===== Given records

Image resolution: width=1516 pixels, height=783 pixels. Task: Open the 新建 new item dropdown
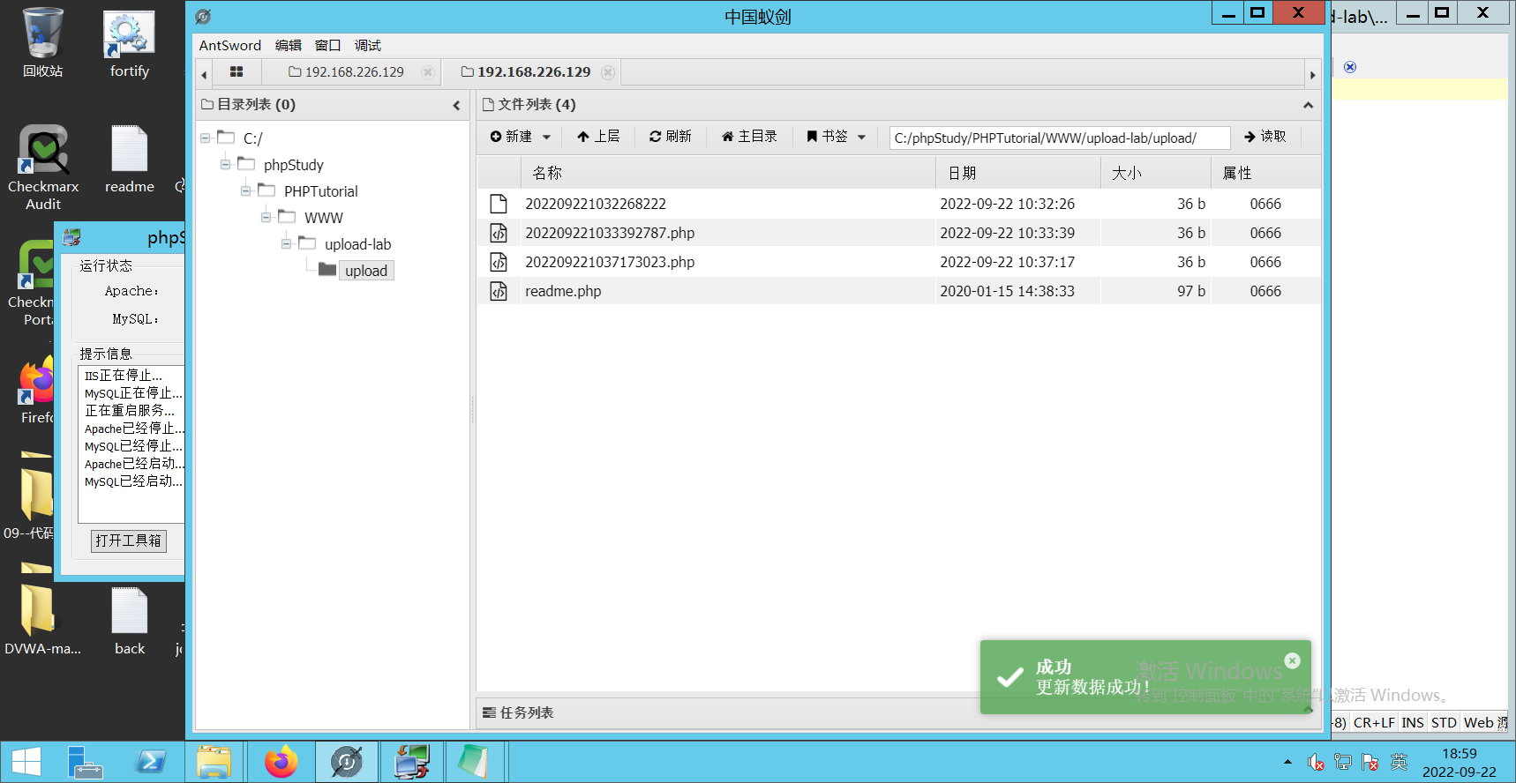(520, 137)
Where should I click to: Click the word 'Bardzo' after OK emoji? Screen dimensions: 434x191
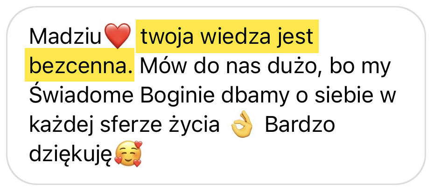[x=300, y=125]
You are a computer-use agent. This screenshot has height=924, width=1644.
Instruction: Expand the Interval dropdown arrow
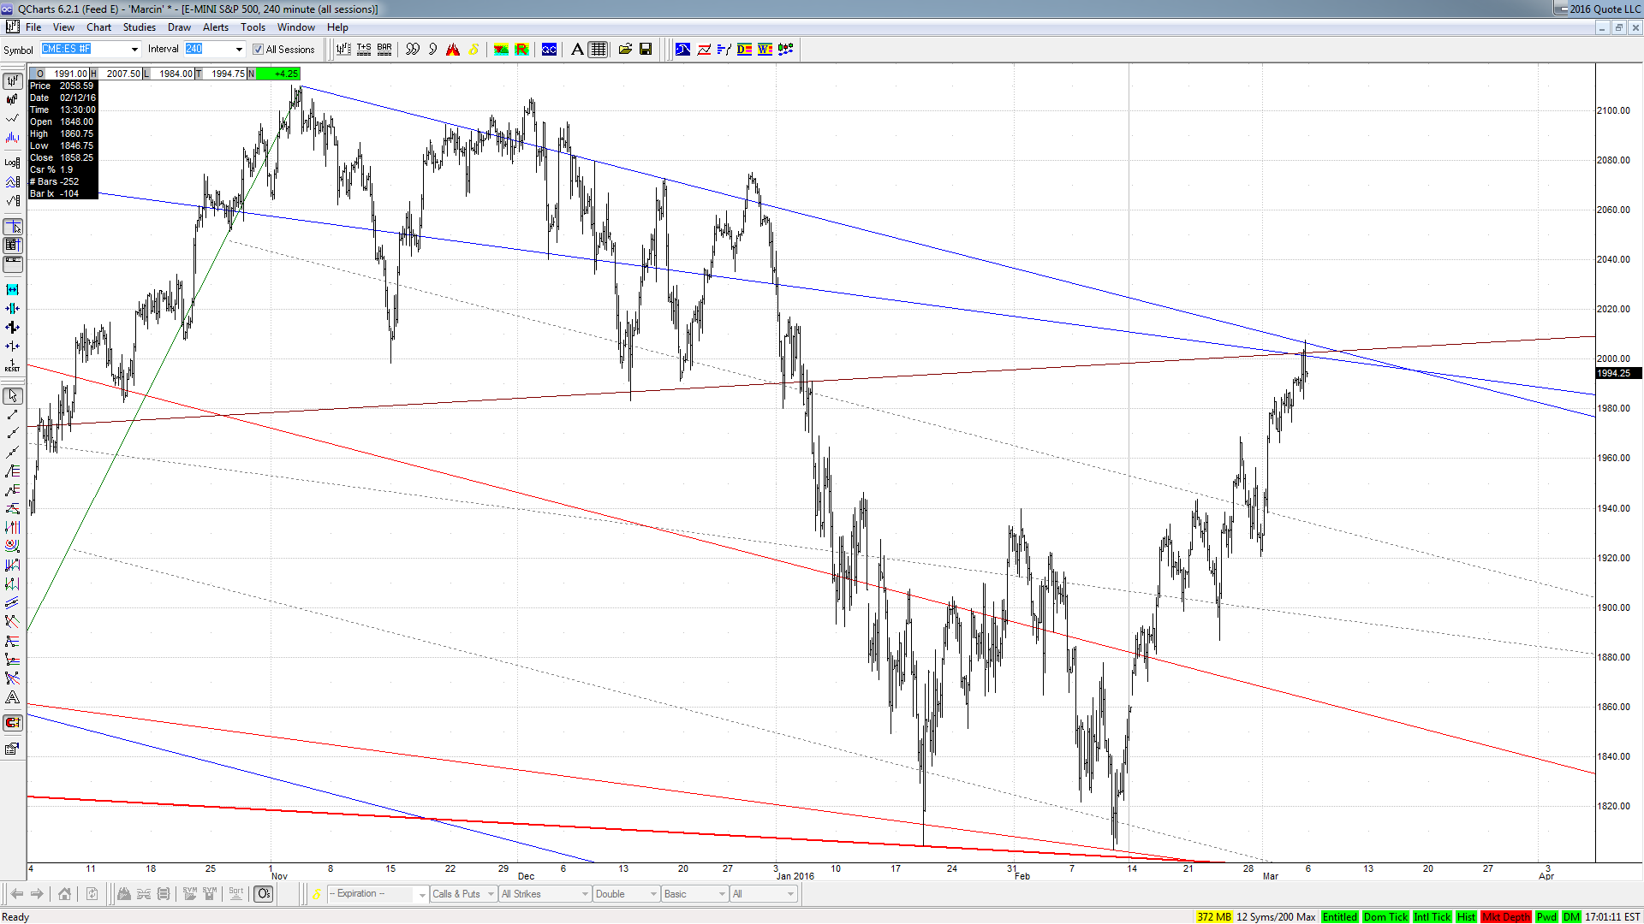point(239,50)
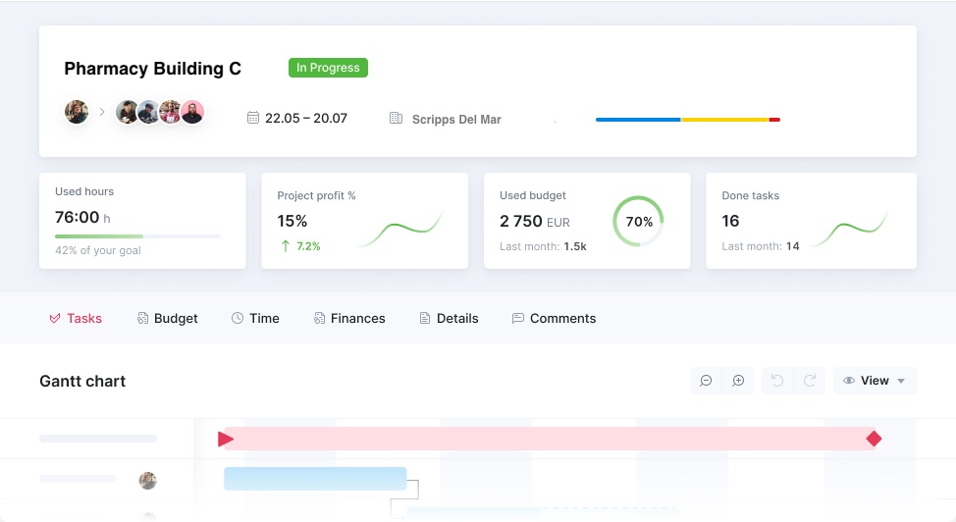Click the zoom in magnifier icon
Image resolution: width=956 pixels, height=522 pixels.
tap(738, 381)
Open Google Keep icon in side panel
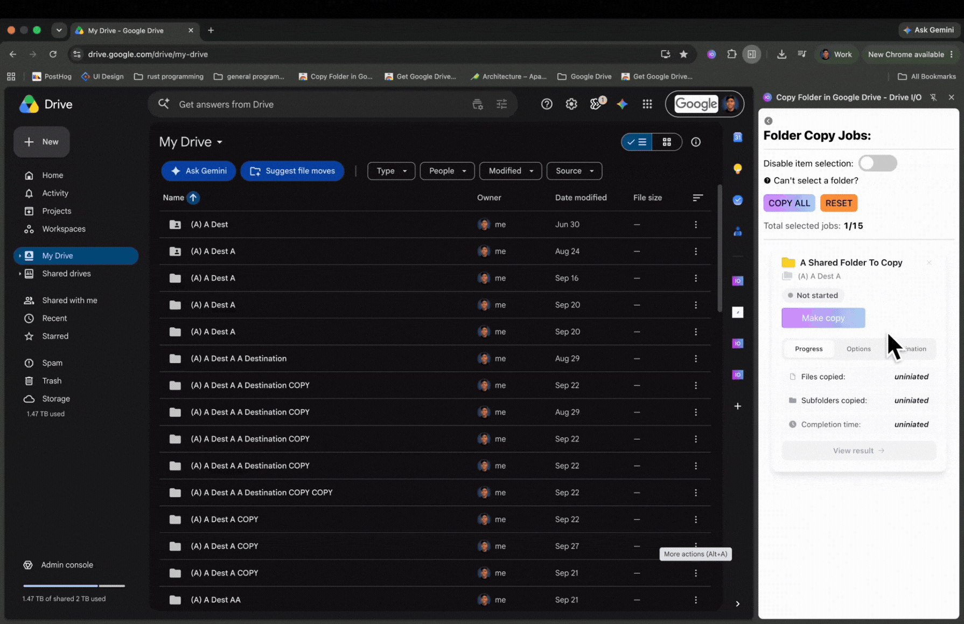Viewport: 964px width, 624px height. 738,169

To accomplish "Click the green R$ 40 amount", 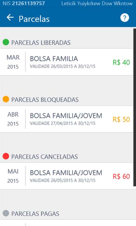I will click(x=121, y=62).
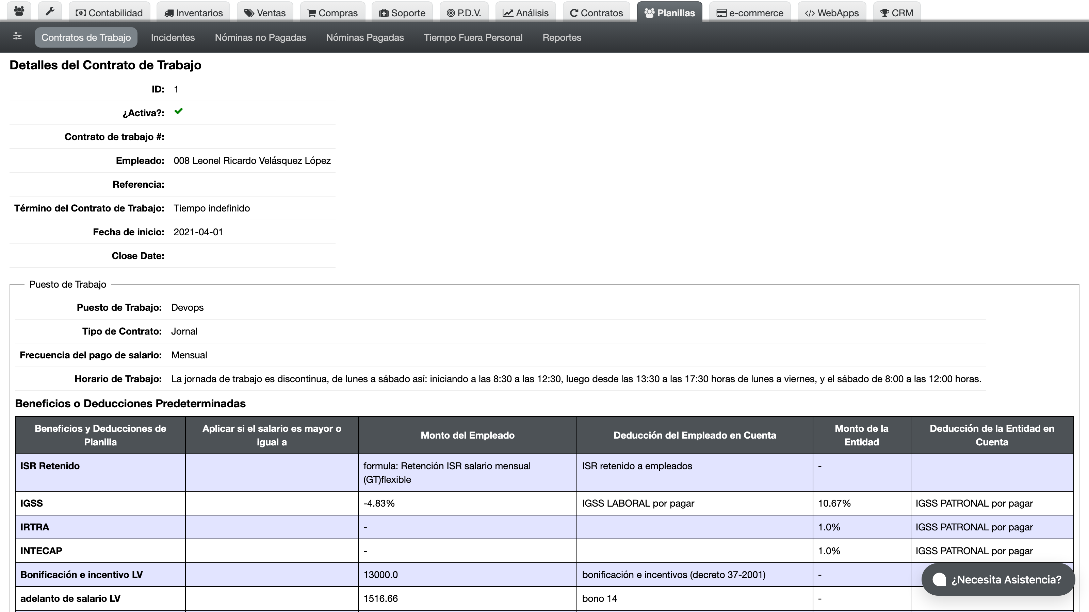
Task: Open Tiempo Fuera Personal
Action: 473,37
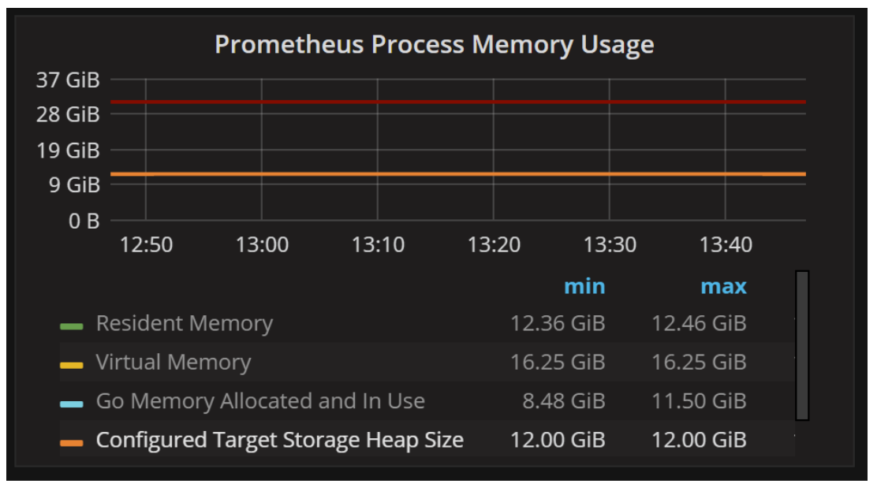This screenshot has width=877, height=491.
Task: Open the Prometheus Process Memory Usage panel title menu
Action: pos(434,45)
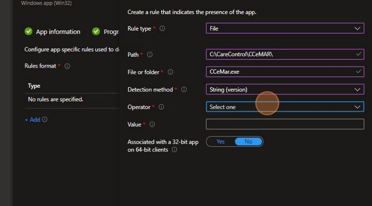
Task: Click info icon beside Value label
Action: (152, 124)
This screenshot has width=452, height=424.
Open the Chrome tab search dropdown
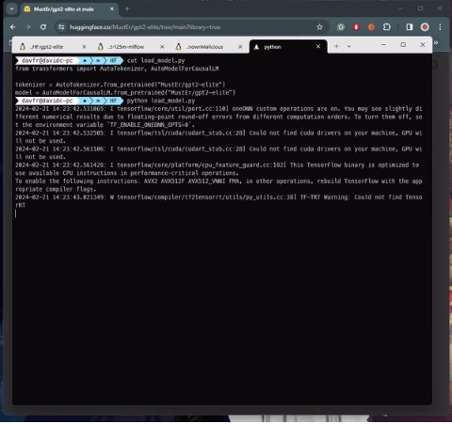[12, 8]
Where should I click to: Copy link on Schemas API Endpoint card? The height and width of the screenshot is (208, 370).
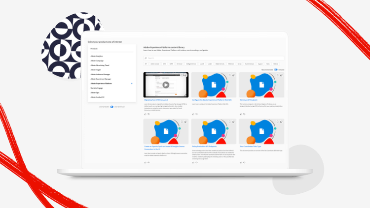281,75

==========

> [Exercise details]: Reproduce the material above from its first line through the line containing "You are a computer-use", both ends included, and skip every picture.

> [Task solution]:
Image resolution: width=1516 pixels, height=783 pixels. Task: Open the 新建 new item dropdown
(520, 137)
Where should I click to: Click the word 'Bardzo' after OK emoji? Screen dimensions: 434x191
[x=300, y=125]
You are a computer-use agent. This screenshot has height=924, width=1644.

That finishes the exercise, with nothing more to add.